After completing my PhD (tentatively in Fall 2027), I plan to pursue industry roles as an ML systems engineer or researcher, focusing on building high-performance and scalable machine learning infrastructure.

I can:

Build custom PyTorch GNN training pipelines backed by optimized sparse linear algebra.

Integrate custom C++/CUDA kernels into PyTorch with LibTorch & PyBind11.

Develop distributed training systems with PyTorch Distributed and efficient disk-based data streaming.

Profile and optimize Python/C++ pipelines for performance bottlenecks.

Apply ML for systems optimization (e.g., developed neural GPU kernel autotuner with transfer-learning support).
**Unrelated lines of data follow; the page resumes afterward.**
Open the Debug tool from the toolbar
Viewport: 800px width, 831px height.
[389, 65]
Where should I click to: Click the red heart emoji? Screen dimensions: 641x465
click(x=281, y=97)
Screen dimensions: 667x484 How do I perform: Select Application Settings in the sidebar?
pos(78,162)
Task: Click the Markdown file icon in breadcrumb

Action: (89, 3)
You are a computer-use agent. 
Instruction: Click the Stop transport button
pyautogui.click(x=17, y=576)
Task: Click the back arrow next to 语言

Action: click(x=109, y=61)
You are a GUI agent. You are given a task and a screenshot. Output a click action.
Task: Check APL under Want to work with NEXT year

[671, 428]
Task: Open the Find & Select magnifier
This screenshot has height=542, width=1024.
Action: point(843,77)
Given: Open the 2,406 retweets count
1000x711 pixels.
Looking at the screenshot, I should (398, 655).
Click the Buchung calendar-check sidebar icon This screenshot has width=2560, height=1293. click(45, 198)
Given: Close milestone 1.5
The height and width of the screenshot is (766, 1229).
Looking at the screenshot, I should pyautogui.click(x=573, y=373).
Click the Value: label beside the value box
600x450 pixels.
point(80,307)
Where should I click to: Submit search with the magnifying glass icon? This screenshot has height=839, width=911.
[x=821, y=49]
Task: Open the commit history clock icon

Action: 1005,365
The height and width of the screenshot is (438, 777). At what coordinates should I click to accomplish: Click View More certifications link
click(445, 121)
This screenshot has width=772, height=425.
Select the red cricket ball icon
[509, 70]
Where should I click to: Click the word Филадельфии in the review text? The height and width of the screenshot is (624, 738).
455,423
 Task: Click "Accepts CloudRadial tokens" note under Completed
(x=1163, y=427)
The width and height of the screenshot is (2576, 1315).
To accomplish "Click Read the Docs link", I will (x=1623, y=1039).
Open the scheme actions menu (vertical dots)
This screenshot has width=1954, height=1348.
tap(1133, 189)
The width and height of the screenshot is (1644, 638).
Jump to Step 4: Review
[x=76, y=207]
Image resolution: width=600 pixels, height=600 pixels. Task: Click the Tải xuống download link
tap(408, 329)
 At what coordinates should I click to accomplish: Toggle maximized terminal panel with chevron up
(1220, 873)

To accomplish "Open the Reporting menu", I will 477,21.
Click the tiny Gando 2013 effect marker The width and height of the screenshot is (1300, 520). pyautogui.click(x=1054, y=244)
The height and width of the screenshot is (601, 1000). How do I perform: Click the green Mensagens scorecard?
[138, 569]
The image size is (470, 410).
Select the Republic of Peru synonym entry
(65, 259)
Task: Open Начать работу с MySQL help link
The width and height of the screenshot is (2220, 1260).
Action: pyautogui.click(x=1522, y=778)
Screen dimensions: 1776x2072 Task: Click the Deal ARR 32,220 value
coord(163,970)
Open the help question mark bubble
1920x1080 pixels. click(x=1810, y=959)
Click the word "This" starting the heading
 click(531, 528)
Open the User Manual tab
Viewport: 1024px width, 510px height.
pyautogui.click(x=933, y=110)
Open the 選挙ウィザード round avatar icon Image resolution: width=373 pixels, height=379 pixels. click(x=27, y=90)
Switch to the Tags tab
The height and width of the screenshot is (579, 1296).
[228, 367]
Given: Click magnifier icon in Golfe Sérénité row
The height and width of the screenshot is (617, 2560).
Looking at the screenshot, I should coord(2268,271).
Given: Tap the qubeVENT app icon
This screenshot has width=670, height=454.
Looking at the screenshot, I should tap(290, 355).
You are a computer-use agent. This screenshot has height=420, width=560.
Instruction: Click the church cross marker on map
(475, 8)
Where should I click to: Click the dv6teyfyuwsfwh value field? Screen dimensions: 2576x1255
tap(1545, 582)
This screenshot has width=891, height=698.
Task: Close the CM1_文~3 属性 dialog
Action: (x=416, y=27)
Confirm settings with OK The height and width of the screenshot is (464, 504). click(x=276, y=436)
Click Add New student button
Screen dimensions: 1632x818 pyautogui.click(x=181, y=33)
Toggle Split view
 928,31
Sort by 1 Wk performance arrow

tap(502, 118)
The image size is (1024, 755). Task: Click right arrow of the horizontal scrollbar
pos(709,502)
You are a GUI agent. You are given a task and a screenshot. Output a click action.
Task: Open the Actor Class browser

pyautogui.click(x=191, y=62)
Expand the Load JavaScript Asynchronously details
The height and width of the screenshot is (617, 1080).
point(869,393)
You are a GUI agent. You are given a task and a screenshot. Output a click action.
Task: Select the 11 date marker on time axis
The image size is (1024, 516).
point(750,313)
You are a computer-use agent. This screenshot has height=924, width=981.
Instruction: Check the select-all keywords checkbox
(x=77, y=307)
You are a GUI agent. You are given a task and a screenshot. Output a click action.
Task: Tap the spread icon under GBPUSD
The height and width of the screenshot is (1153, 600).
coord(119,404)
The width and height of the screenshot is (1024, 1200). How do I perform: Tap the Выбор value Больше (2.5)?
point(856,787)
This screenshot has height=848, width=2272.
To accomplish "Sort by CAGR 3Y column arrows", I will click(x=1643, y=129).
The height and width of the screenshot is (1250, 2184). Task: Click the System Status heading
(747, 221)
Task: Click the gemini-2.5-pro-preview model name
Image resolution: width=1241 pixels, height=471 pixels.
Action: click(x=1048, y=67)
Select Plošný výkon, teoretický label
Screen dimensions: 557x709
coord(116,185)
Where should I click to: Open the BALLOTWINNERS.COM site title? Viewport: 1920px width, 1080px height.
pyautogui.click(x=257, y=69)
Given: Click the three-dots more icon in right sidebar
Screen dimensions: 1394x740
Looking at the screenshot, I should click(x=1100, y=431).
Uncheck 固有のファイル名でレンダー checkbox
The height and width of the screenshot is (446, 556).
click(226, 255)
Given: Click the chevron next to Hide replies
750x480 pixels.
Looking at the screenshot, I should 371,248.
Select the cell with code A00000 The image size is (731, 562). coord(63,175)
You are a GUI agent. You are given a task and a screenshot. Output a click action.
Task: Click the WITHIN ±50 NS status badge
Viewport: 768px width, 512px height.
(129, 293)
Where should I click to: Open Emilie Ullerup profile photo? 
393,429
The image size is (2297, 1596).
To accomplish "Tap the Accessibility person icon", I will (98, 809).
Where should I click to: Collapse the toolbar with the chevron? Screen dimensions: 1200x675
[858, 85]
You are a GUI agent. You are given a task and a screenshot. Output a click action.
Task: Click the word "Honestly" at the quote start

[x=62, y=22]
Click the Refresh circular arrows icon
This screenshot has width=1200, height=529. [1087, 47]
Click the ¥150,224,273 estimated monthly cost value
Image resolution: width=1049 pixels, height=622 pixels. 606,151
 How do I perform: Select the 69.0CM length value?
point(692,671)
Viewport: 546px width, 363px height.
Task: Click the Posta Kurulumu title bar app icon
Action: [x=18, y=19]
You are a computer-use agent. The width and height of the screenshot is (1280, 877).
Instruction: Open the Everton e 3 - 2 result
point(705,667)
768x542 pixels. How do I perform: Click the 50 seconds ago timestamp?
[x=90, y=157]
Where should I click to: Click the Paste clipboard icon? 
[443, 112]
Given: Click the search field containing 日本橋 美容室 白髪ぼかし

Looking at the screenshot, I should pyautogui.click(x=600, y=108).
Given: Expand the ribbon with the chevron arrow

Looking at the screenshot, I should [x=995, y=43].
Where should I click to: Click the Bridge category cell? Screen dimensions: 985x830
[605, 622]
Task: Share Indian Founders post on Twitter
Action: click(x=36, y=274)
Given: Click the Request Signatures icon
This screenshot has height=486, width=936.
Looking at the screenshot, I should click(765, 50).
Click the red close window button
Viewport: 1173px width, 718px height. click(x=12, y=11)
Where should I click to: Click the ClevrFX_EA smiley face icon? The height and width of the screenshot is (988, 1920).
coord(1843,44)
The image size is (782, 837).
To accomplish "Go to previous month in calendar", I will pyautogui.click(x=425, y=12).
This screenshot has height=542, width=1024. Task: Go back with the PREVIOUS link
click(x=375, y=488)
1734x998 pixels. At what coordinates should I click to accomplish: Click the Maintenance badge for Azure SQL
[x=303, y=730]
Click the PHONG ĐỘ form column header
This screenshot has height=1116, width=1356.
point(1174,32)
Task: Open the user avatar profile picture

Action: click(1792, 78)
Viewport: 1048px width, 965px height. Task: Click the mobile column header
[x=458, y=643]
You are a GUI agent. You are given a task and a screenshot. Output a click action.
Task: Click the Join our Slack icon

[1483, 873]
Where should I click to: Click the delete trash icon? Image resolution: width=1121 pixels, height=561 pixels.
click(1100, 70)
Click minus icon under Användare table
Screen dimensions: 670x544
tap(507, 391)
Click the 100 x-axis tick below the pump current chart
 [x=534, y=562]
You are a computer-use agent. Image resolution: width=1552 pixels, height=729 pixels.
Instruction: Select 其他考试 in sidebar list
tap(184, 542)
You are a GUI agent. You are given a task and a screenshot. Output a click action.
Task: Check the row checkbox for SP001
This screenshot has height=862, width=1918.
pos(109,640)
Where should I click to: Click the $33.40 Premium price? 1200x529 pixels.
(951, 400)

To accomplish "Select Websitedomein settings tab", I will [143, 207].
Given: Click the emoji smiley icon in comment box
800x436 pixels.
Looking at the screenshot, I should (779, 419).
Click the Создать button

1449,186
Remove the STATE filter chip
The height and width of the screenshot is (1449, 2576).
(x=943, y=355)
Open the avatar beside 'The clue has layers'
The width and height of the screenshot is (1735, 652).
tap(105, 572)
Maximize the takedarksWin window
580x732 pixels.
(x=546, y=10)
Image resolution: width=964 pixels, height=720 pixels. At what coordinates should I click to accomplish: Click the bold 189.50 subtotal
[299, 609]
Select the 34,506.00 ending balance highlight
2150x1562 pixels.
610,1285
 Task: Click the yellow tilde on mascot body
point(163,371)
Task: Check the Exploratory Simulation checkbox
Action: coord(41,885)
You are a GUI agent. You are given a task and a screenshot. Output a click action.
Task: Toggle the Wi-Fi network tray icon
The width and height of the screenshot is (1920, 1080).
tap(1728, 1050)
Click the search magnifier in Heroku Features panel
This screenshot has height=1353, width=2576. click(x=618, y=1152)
Prior to my PhD, I taught undergraduate courses for over 5 years, including in tenure-track roles, spanning computer systems, theory, and core programming, such as Web Programming, Computer Architecture, Theory of Computation, Programming Languages (C/C++/Java), and Data Structures & Algorithms.

Research Background

My PhD research centers on scalable graph learning systems (GNNs, KGEs, GraphRAG) and custom sparse linear algebra.
At MLSys 2025, I presented a generalized method for expressing KGE training models through sparse matrix multiplication to improve large-scale efficiency. This led to model training speedup of up to 5.3× in CPU, 4.2× in GPU, and an improvement of up to 11.1× in CUDA memory efficiency.
I also built a high-performance CPU SpMM library (ACM WebConf 2024) that accelerates PyTorch GNN training by up to 93× across Intel, AMD, and ARM CPUs.
Additionally, during my Amazon Summer Internship 2025, I developed a Differentiable GPU Kernel Autotuner, which achieved up to 60% higher accuracy in predicting optimal configurations compared to 16 other autotuning models.
Currently, I am collaborating with Oak Ridge National Lab on a distributed, differentiable framework for large-scale KGE training across hybrid compute tiers.

Featured Research

Differentiable GPU kernel autotuner with Transfer Learning

[Amazon AWS Internship 2025] I developed a robust, end-to-end differentiable GPU kernel autotuner for vLLM that achieves up to 1.6× higher accuracy using only 1% ground-truth data and enables transfer learning with up to 12.7% accuracy gains, reducing kernel tuning time from days to hours.

Aug 2025

SparseTransX: Efficient Training of Translation-Based Knowledge Graph Embeddings Using Sparse Matrix Operations

[MLSys 2025] I expressed and reformulated 10 KG embedding models using sparse–dense matrix multiplication (SpMM), achieving up to 5.3× CPU speedup, 4.2× GPU speedup, and up to 11.1× reduction in GPU memory footprint.

May 2025

A Sparse Approach for Translation-based Training of Knowledge Graph Embeddings

[SC24 Best Poster Finalist] In this work, I accelerated knowledge-graph embedding training by replacing traditional scatter/gather operations with sparse–dense matrix multiplication, reducing memory usage and achieving significant CPU, GPU, and multi-GPU speedups.

Nov 2024

Discover all 20+ research projects or view the full list of publications

Leadership Roles

I led and coordinated various academic and technical initiatives, including curriculum revisions, postgraduate programs, and programming contests at UIU, MIST, and BUET, fostering a culture of innovation and academic excellence across departments. See all my leadership roles and initiatives here.

Exploration

I deepen my ML systems expertise by solving LeetGPU problems across PyTorch, CUDA, and Triton, building intuition for low-level kernel design and performance trade-offs. I stay current with ML infrastructure and systems trends by developing small experimental tools and continuously expanding my software skill set, with 12+ open-source and commercial projects in Python, C++, and Java. I also regularly read and distill recent ML systems papers, sharing relevant hands-on tutorials and technical walkthroughs on my blog to communicate systems concepts clearly and effectively.